My sister was just 63 years old. She was the eldest of four kids. For me, who had been removed from my family by the Sixties Scoop, she was the lifeline to my family, my history, culture, language and knowledge of myself.
Whenever I had a question, whenever I needed to know something, she was always there. Even when I made mistakes which I have done often, she was always there for me.
There’s only my mother and my brother Charles and I left now. Our family has shrunk and each death diminishes it further. Once there were five of us. Now there is just our mother and her two youngest.
I am 57 years old. There are more years behind me now than there are in front of me and I spent a lot of time considering this on the long trip home after the funeral.
It’s funny how we refer to the last event of life. That’s what dying is, really. But we refer to the deceased as the departed. We say that they have continued on their journey, that they went to meet their maker, that they have entered Glory Land or Heaven or even the Happy Hunting Grounds. We say that they passed away, expired, died. More often we say that they left us.

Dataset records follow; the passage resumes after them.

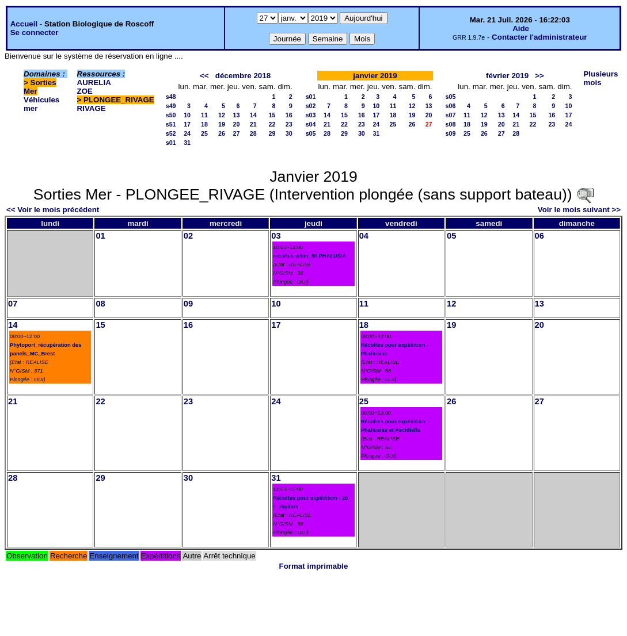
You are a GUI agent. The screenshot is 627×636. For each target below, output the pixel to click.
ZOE (85, 91)
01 (100, 235)
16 (289, 115)
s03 (311, 115)
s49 (171, 105)
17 (187, 124)
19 (221, 124)
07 (12, 303)
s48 (171, 96)
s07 (451, 115)
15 (272, 115)
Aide (520, 28)
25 (204, 133)
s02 (311, 105)
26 (221, 133)
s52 (171, 133)
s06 (451, 105)
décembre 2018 (243, 75)
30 (289, 133)
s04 (311, 124)
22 (272, 124)
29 (272, 133)
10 (187, 115)
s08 (451, 124)
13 (236, 115)
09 (188, 303)
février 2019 (507, 75)
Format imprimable (313, 566)
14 (253, 115)
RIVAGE (91, 108)
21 (253, 124)
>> (539, 75)
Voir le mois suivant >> (579, 209)
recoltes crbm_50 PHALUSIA (309, 256)
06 (539, 235)
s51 (171, 124)
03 (275, 235)
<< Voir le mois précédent (52, 209)
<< (204, 75)
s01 (171, 142)
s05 (311, 133)
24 (187, 133)
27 (236, 133)
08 (100, 303)
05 (451, 235)
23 (289, 124)
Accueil (23, 24)
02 (188, 235)
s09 (451, 133)
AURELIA (94, 82)
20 (236, 124)
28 (253, 133)
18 (204, 124)
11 (204, 115)
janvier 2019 (375, 75)
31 (187, 142)
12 (221, 115)
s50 (171, 115)
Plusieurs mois (600, 78)
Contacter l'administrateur (539, 37)
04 (363, 235)
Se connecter (34, 32)
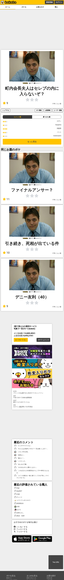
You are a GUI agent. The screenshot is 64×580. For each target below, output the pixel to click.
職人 (56, 7)
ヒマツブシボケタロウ (22, 500)
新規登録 (49, 2)
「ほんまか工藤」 (21, 464)
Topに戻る (55, 562)
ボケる (24, 7)
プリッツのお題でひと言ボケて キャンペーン (32, 392)
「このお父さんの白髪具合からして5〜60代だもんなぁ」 (31, 471)
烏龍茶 (59, 128)
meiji (17, 494)
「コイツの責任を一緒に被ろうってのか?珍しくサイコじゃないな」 (31, 476)
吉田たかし (19, 513)
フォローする (20, 529)
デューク (18, 497)
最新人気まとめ (31, 578)
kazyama (58, 125)
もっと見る (32, 142)
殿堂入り (9, 578)
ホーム (7, 7)
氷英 (16, 507)
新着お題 (49, 578)
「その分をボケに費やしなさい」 (25, 467)
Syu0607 (18, 491)
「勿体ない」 (19, 455)
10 (6, 252)
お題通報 (47, 110)
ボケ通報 (39, 110)
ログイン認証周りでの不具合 (32, 406)
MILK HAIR (19, 516)
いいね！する (20, 527)
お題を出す (40, 7)
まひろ (17, 510)
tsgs (16, 488)
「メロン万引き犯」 (21, 452)
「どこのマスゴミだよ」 (23, 446)
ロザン (59, 121)
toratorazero (57, 136)
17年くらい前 (56, 104)
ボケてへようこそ (43, 340)
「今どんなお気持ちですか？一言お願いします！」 (31, 449)
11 (6, 199)
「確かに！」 (19, 458)
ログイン (59, 2)
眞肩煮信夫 (19, 503)
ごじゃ (59, 132)
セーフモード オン (20, 340)
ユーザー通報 (58, 110)
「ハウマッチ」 (20, 461)
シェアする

I wondered about all that. I wondered whether, in that last great event of our lives, we really leave anyone. I wondered if something vital, pliant and irreplaceable is truly taken away from us. I wondered about finalities and how goodbye is such a shallow word for everything that you feel at times like that.

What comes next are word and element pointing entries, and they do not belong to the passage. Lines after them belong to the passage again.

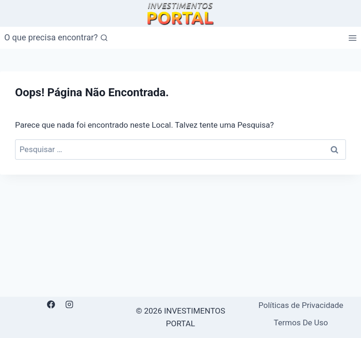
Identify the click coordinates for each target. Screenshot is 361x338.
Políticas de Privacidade (301, 305)
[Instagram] (70, 305)
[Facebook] (51, 305)
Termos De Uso (301, 322)
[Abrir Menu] (352, 38)
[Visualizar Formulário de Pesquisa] (56, 38)
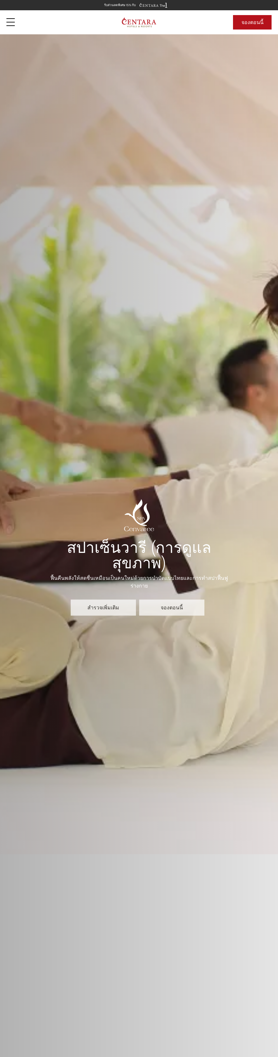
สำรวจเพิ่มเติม (103, 607)
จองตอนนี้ (252, 22)
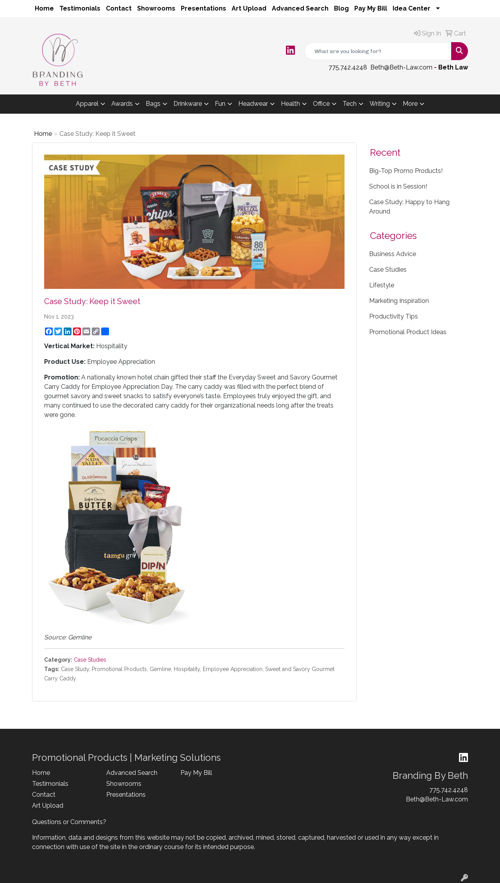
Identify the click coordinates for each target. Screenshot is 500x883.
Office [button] (321, 103)
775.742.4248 (348, 67)
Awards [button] (122, 103)
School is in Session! (398, 186)
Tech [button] (350, 103)
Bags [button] (153, 103)
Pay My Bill (370, 8)
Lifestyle (381, 285)
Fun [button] (220, 103)
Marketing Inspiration (399, 300)
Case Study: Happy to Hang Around (409, 206)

I had no answers but I do know that I stood at the edge of my sister’s grave and felt the depth of the hole where they laid her. That hole was in me too. It was cold and barren and lonely.

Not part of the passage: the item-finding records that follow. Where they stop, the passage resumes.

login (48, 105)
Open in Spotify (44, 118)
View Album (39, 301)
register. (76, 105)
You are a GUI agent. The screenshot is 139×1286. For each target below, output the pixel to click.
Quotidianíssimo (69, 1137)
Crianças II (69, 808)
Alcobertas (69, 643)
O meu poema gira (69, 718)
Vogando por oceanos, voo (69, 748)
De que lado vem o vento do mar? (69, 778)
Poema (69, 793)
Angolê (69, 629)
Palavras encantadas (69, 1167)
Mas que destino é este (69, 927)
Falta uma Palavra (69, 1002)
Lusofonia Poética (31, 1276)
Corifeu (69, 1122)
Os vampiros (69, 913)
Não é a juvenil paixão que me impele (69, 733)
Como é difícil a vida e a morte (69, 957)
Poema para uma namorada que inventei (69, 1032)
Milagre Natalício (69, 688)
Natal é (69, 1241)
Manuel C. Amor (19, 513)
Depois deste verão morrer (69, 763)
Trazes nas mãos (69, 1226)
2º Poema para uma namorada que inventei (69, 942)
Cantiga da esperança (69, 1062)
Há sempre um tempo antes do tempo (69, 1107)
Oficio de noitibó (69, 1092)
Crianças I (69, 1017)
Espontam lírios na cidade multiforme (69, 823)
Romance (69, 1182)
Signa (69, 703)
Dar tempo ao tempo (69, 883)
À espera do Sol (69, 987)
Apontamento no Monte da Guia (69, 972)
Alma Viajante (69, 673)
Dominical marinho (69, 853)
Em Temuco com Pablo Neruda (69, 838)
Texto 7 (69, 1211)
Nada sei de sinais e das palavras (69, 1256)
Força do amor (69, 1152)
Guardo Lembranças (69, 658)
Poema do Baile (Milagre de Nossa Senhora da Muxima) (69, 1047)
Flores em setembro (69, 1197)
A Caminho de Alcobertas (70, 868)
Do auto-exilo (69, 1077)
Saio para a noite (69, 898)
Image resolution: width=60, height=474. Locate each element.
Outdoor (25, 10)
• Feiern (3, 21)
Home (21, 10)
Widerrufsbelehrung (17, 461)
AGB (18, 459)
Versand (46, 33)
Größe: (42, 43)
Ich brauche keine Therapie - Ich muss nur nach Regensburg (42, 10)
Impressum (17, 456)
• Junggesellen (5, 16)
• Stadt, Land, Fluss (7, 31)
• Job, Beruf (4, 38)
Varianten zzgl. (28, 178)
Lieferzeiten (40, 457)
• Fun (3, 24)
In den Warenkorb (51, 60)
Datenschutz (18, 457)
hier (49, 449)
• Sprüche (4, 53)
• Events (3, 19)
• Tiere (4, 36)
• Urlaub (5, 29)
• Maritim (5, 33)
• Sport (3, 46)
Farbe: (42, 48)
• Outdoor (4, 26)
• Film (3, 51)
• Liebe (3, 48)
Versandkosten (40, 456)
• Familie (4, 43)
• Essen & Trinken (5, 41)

Dirt would fill the physical hole. But the one that existed in me was deeper than that and I pondered how I might go on to learn to fill it or if that was even remotely possible given the breadth and scope of the life we mourned for.
That hole seemed huge. It seemed like a part of me had vanished into it. I understood loss then. I understood that some people are geography and their departures leave a part of us in exile for the rest of our days.
But walking away from the grave, looking up at a sky so perfectly blue it hurt to see, I realized that my sister existed in that.
Moreover, she was a part of the trees, the ground, the wind, the river and everything that’s part and parcel of the world I’m left to walk in.
I can find her in a sunset, a sunrise. I can find her in the pastoral calm that stretches out across everything the moment storms break. I just only need to remember that.
I smiled to think of that. Smiled to know that when the wind blew across my brow from now on, that it would be like her hands touching me. When the rain and snow falls gently on my shoulders it would be as though she would be walking with me, comforting me, teaching me to heal. Or the moonlight thrown through a darkened window would be her voice telling me that the deepest and darkest night will always pass and that light always returns.
There’s no loss in that. There is no inconsolable pain. There is only the gradual realization that we the living have only to keep what is real in front of us at every waking moment and we are healed. Love is real. So is faith. So is yearning.
Do our loved ones really leave us? I don’t think so. I believe that they return to spirit as they were when they came here and there is spirit in everything. I can never be lonely knowing that. I only need to stand upon the land and breathe and be united again forever.